[WORK REQUEST] Locate the line containing "Where should I" in the material below. Copy that line and all following lines through the end exactly, omitting any pictures.

○ ○ ○ ○ ○

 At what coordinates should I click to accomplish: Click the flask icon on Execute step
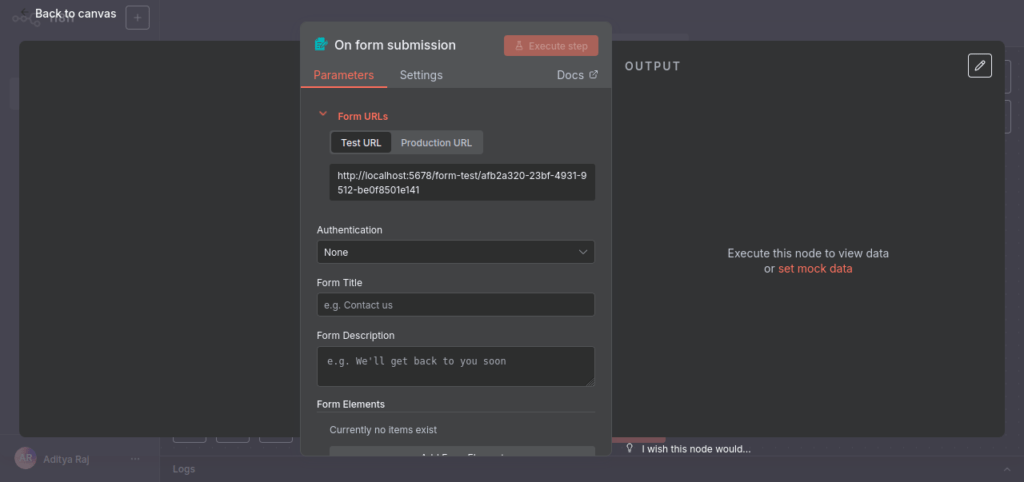(x=518, y=46)
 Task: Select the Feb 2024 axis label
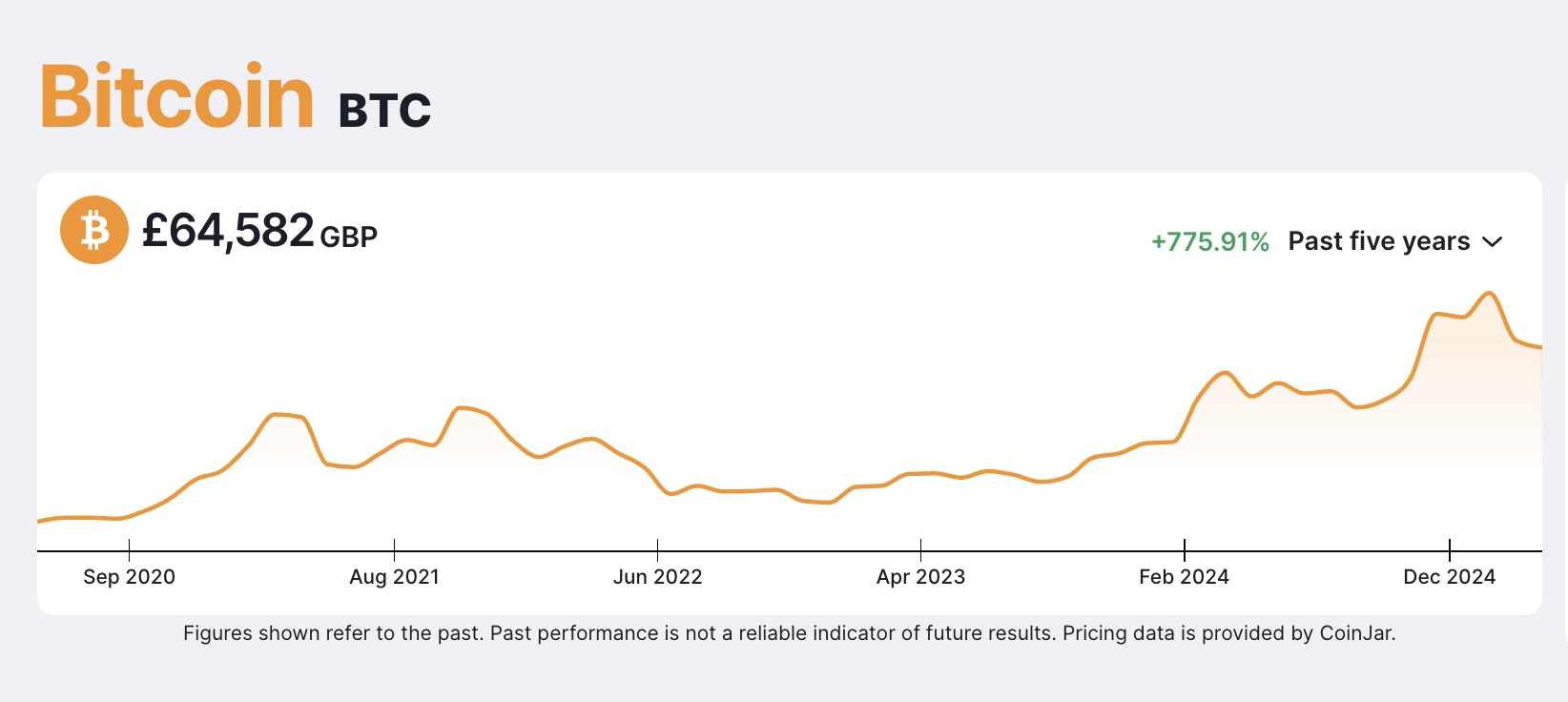(1184, 576)
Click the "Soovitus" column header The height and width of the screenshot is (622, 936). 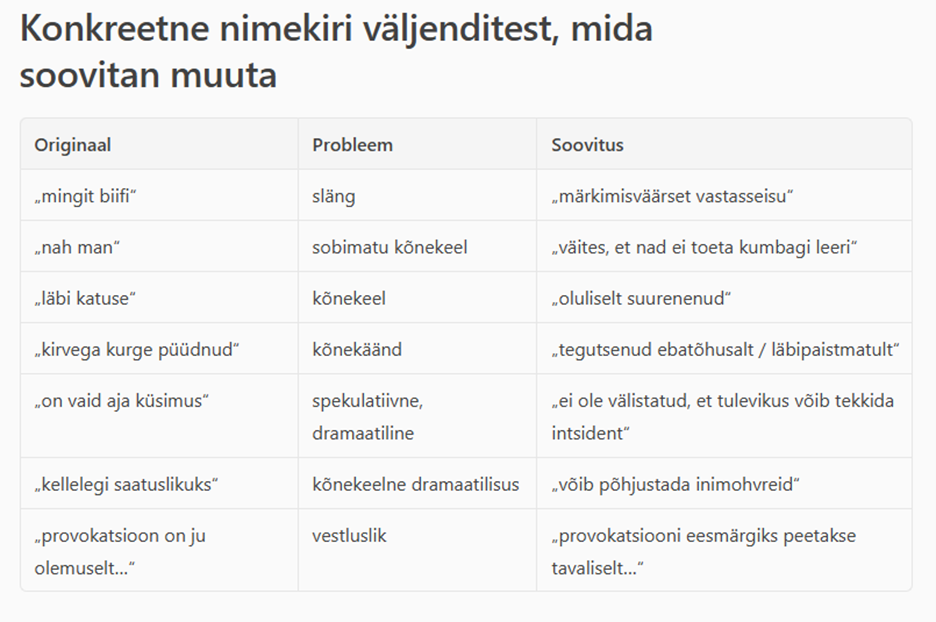point(587,145)
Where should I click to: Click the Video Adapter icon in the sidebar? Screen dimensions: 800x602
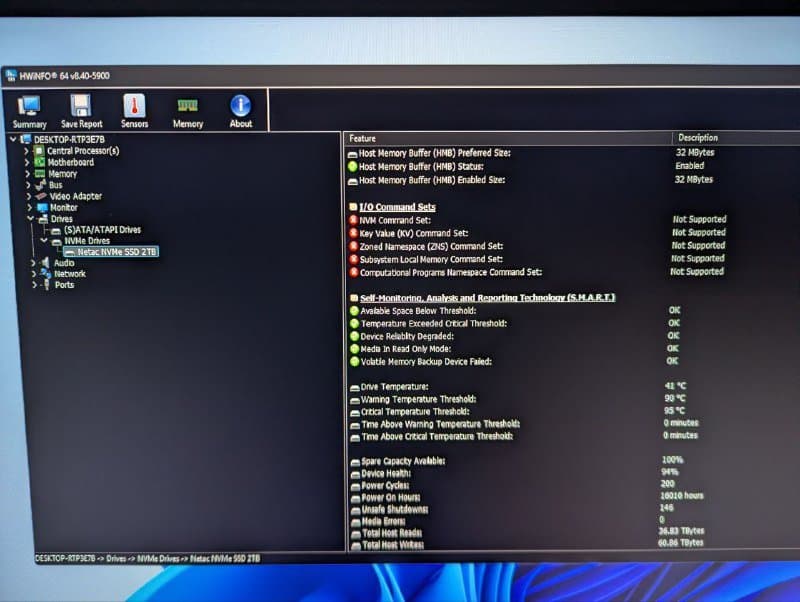click(x=43, y=195)
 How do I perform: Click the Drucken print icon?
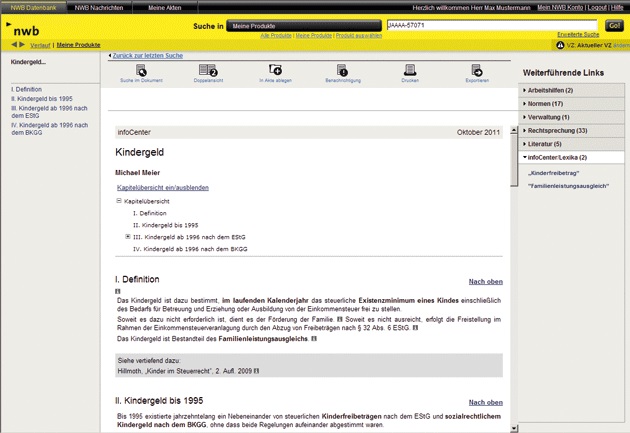click(410, 70)
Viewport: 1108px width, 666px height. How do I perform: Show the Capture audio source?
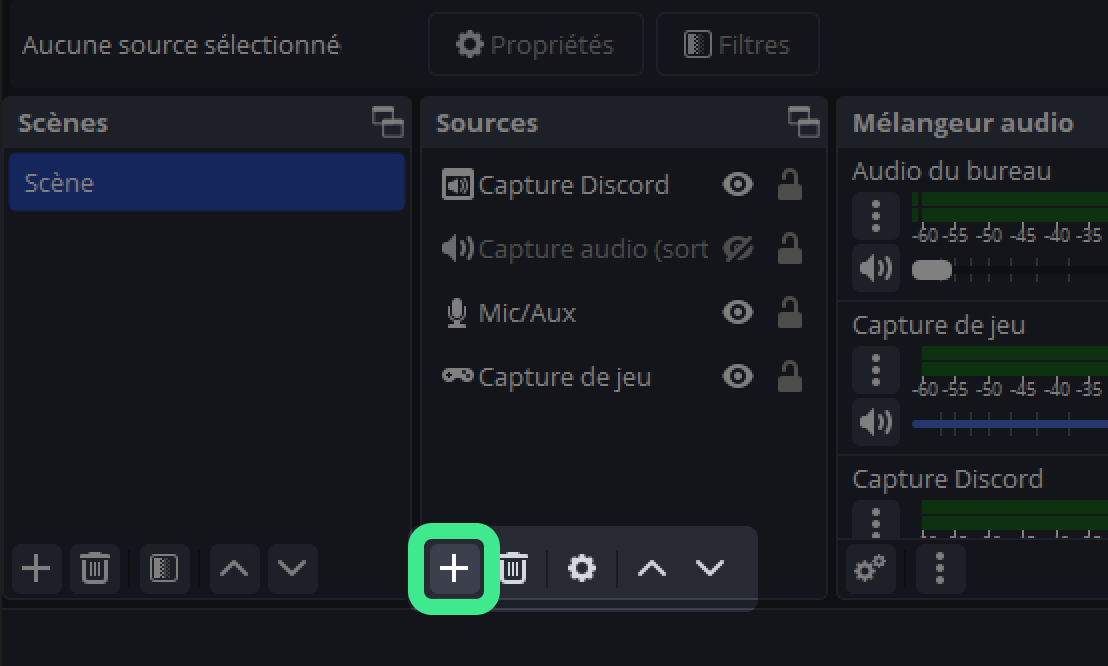(x=738, y=249)
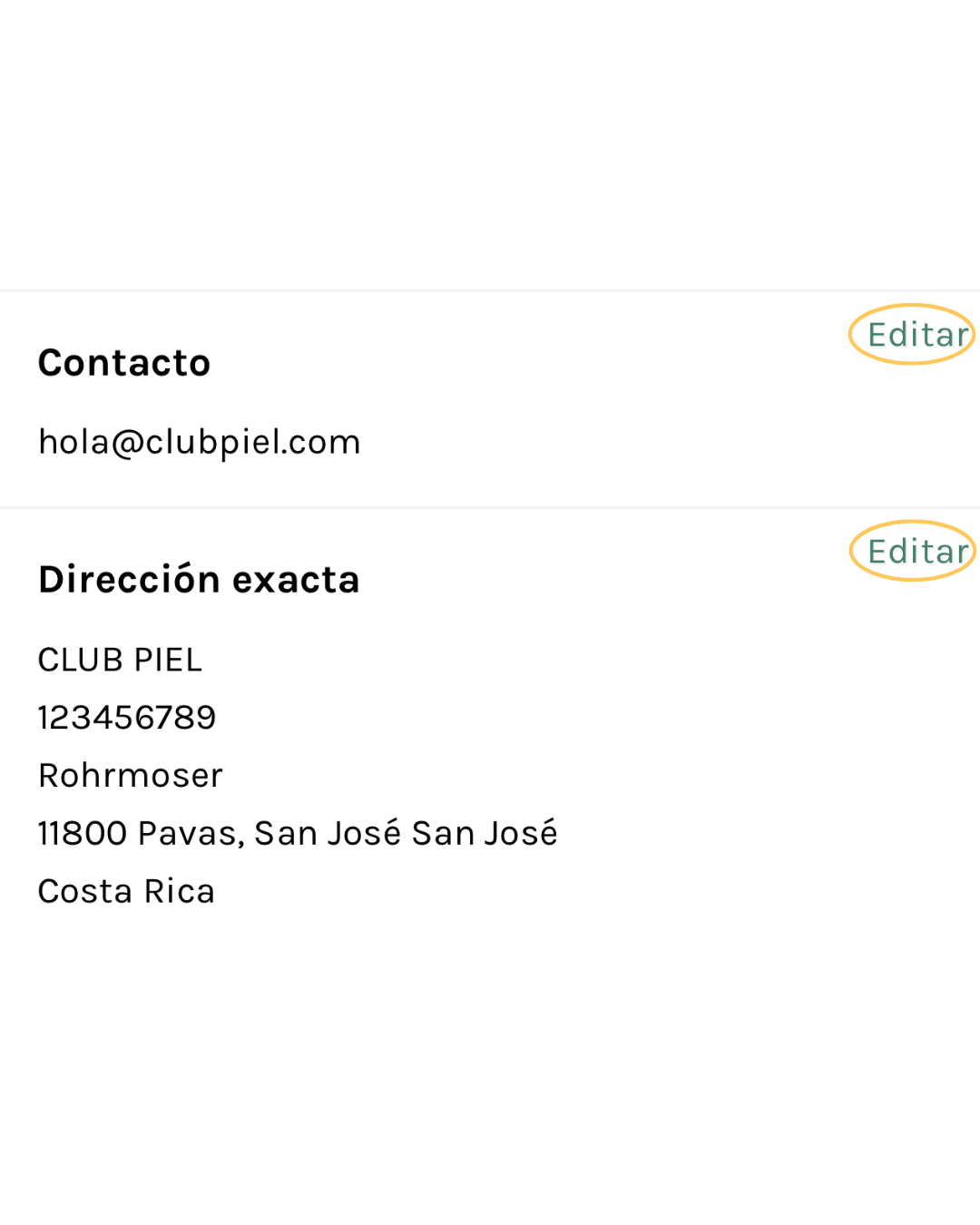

○ ○ ○ ○ ○

[OUTPUT FOR THIS EXERCISE]
Where should I click to: Click the Video Adapter icon in the sidebar? Screen dimensions: 800x602
click(x=43, y=195)
 How do I perform: Click the Drucken print icon?
click(410, 70)
Viewport: 1108px width, 666px height. How do I perform: Show the Capture audio source?
(x=738, y=249)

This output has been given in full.